孩子们被强行拉入学堂,对着陌生如天书的字符,发出惊恐或呆滞的读音。
自然也有被逼至绝境者。
零星失去一切的武士、浪人,啸聚山林,或是在绝望中冲击当地的明军哨所、官衙。
然而,在绝对的组织、情报和武力优势面前,这些反抗如同萤火扑向冰山,转瞬即灭。
而且,每一次反抗,招致的是对整个区域更残酷的清洗——参与反抗的村镇,往往被整村屠灭,以儆效尤。
血淋淋的教训,迅速让任何反抗的火苗彻底熄灭。
明军与后续抵达的大批汉官、吏员、乃至从大明本土调来的专业矿工、农夫,组成了一部庞大而精密的机器,开始一丝不苟地执行《定倭诏》的每一条内容。
登记、分类、押送、分配、拆毁、重建……一切都在一种冷酷的效率下推进。
旧日列岛的社会结构、人口构成、文化面貌,以肉眼可见的速度被暴力撕碎、搅拌,然后按照新的蓝图,开始极其痛苦且强迫的重组。
……
“苍穹号”仙舟之内,一片沉寂。
只有中央全息沙盘上,代表各项诏令执行进度的光点和数据流,在无声地闪烁、流淌,冷冰冰地记录着下方正在发生的翻天覆地之变。
宁尚香立于观景台前,脸色微微发白。
尽管早有预感,尽管对倭人仇恨深植骨髓,但当《定倭诏》的内容如此清晰、如此彻底地宣示出来,当她透过高倍观测镜看到下方那规模空前、涉及每一个家庭的悲惨剧变时,一种难以言喻的复杂情绪,仍在她胸中激荡。
这不再是战争中对敌人的杀戮,这是一种对一整个民族从肉体到精神、从现实到未来的、系统性的“格式化”。
卫小宝走到她身边,目光平静地掠过下方朦胧的山川。
“觉得残酷?” 他淡淡问道。
宁尚香沉默片刻,缓缓摇头:“不……陛下。臣妾只是……感到了天威之浩荡,与天命之无情。”
她顿了顿,整理着思绪,“昔日萨摩屠琉球,是为一己贪欲,手段凶残,却无远谋,留下无尽血仇与混乱。而陛下今日之策……”

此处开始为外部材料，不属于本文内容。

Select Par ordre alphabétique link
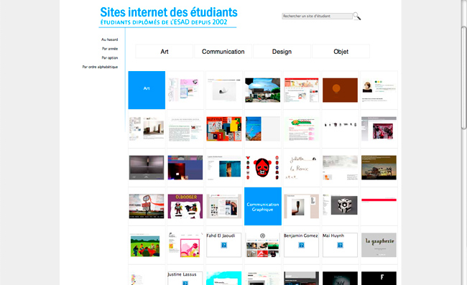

她抬起头,眼中闪烁着清晰彻悟的光芒:“是真正以造物主之手,抹去一张充满错误与暴戾的旧画布,再以铁血为笔,文明为墨,重新绘制一幅完全属于华夏的崭新画卷。这不是复仇,这是……重塑乾坤。”
“倭国之名,将只存在于故纸堆与老人的噩梦呓语中。”
“数代之后,这片土地上行走的,将是说汉话、书汉字、奉华夏正朔的‘新瀛州人’。”
“琉球之血仇,将在这彻底的湮灭与新生中,得到最根本的清偿——因为施暴的主体,将从历史中被彻底抹去。”
卫小宝眼中掠过一丝几不可察的赞许:“你能看透此层,不枉随朕见证这一场。记住,非常之世,需行非常之法。妇人之仁,只会遗祸千秋。《定倭诏》之酷烈,正是为了杜绝后世一切反复之可能。今日之血,是为了明日此地永不再流血。”
宁尚香深深一礼:“臣妾谨记圣训。”
她再次望向窗外。
暮色渐合,下方广袤的列岛大地上,零星的火光,与无边的黑暗交织在一起。
是执行清洗的刑场?是移民新居的炊烟?还是捣毁神社的余烬?
一个旧世界,正在火光与血泪中凄厉地哀嚎、死去。
一个新世界,正在铁腕与强制下痛苦地萌芽、生长。
而她和这位高踞九天的圣皇,是这一切的最终裁定者与见证者。
历史的洪流,在此刻被强行扭转了方向,奔涌向一个注定截然不同的、由华夏文明完全主导的东海未来。
《定倭诏》的颁布,不仅是为倭国历史画上了终结符,更是为一场跨越文明层级的残酷实验,按下了启动键。实验的结果,将在数十年、乃至数百年的时光中,缓缓显现。
但无论如何,自这一日起,“倭国”已死。
活下来的,只能是“瀛州”、“筑州”、“四海州”、“北州”——大明帝国版图上,几块需要漫长岁月才能彻底消化、却再无可能脱离的新疆土。